▶ **YOUR GOAL**:
Copy the data precisely, keeping every character.

** EXTRACTED ENTRIES follows **

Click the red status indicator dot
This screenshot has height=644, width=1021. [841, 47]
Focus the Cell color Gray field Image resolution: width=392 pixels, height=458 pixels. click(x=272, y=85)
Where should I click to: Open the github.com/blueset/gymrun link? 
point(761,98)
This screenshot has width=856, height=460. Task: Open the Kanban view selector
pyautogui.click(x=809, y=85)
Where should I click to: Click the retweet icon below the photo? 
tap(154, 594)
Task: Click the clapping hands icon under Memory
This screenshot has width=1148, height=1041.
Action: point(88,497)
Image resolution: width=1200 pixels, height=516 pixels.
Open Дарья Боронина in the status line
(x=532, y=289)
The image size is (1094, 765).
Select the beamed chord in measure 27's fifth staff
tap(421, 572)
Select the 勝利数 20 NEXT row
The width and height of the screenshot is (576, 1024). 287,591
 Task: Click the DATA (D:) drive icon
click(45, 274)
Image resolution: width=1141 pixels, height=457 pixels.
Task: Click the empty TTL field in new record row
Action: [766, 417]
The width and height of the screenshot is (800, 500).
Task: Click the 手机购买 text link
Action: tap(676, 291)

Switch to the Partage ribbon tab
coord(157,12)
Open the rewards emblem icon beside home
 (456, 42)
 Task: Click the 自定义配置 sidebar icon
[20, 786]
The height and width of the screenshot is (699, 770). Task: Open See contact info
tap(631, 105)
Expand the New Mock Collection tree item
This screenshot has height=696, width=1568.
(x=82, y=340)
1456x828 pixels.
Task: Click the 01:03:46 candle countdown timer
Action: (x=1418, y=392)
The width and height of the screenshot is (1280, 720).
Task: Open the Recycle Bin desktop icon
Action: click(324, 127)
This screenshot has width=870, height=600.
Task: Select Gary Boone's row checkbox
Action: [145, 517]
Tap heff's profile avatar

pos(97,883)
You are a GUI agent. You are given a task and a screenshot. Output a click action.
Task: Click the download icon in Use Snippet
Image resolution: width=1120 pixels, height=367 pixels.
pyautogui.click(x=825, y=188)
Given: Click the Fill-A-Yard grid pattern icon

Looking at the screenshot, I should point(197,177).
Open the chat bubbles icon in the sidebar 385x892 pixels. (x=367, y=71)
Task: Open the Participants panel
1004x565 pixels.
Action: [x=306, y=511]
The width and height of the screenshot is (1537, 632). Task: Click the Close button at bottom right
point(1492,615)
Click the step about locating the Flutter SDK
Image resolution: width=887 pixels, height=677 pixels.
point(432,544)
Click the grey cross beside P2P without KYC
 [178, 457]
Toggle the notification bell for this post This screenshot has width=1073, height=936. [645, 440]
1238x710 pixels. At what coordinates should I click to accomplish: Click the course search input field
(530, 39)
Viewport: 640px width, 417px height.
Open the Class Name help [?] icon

** End of EXTRACTED ENTRIES **

▶ **RESPONSE FOR THIS EXERCISE**:
Click the red status indicator dot
This screenshot has height=644, width=1021. [841, 47]
Focus the Cell color Gray field Image resolution: width=392 pixels, height=458 pixels. click(x=272, y=85)
Where should I click to: Open the github.com/blueset/gymrun link? 
point(761,98)
This screenshot has width=856, height=460. Task: Open the Kanban view selector
pyautogui.click(x=809, y=85)
Where should I click to: Click the retweet icon below the photo? 
tap(154, 594)
Task: Click the clapping hands icon under Memory
This screenshot has width=1148, height=1041.
Action: point(88,497)
Image resolution: width=1200 pixels, height=516 pixels.
Open Дарья Боронина in the status line
(x=532, y=289)
The image size is (1094, 765).
Select the beamed chord in measure 27's fifth staff
tap(421, 572)
Select the 勝利数 20 NEXT row
The width and height of the screenshot is (576, 1024). 287,591
 Task: Click the DATA (D:) drive icon
click(45, 274)
Image resolution: width=1141 pixels, height=457 pixels.
Task: Click the empty TTL field in new record row
Action: [766, 417]
The width and height of the screenshot is (800, 500).
Task: Click the 手机购买 text link
Action: tap(676, 291)

Switch to the Partage ribbon tab
coord(157,12)
Open the rewards emblem icon beside home
 (456, 42)
 Task: Click the 自定义配置 sidebar icon
[20, 786]
The height and width of the screenshot is (699, 770). Task: Open See contact info
tap(631, 105)
Expand the New Mock Collection tree item
This screenshot has height=696, width=1568.
(x=82, y=340)
1456x828 pixels.
Task: Click the 01:03:46 candle countdown timer
Action: (x=1418, y=392)
The width and height of the screenshot is (1280, 720).
Task: Open the Recycle Bin desktop icon
Action: click(324, 127)
This screenshot has width=870, height=600.
Task: Select Gary Boone's row checkbox
Action: [145, 517]
Tap heff's profile avatar

pos(97,883)
You are a GUI agent. You are given a task and a screenshot. Output a click action.
Task: Click the download icon in Use Snippet
Image resolution: width=1120 pixels, height=367 pixels.
pyautogui.click(x=825, y=188)
Given: Click the Fill-A-Yard grid pattern icon

Looking at the screenshot, I should point(197,177).
Open the chat bubbles icon in the sidebar 385x892 pixels. (x=367, y=71)
Task: Open the Participants panel
1004x565 pixels.
Action: [x=306, y=511]
The width and height of the screenshot is (1537, 632). Task: Click the Close button at bottom right
point(1492,615)
Click the step about locating the Flutter SDK
Image resolution: width=887 pixels, height=677 pixels.
point(432,544)
Click the grey cross beside P2P without KYC
 [178, 457]
Toggle the notification bell for this post This screenshot has width=1073, height=936. [645, 440]
1238x710 pixels. At what coordinates should I click to accomplish: Click the course search input field
(530, 39)
Viewport: 640px width, 417px height.
Open the Class Name help [?] icon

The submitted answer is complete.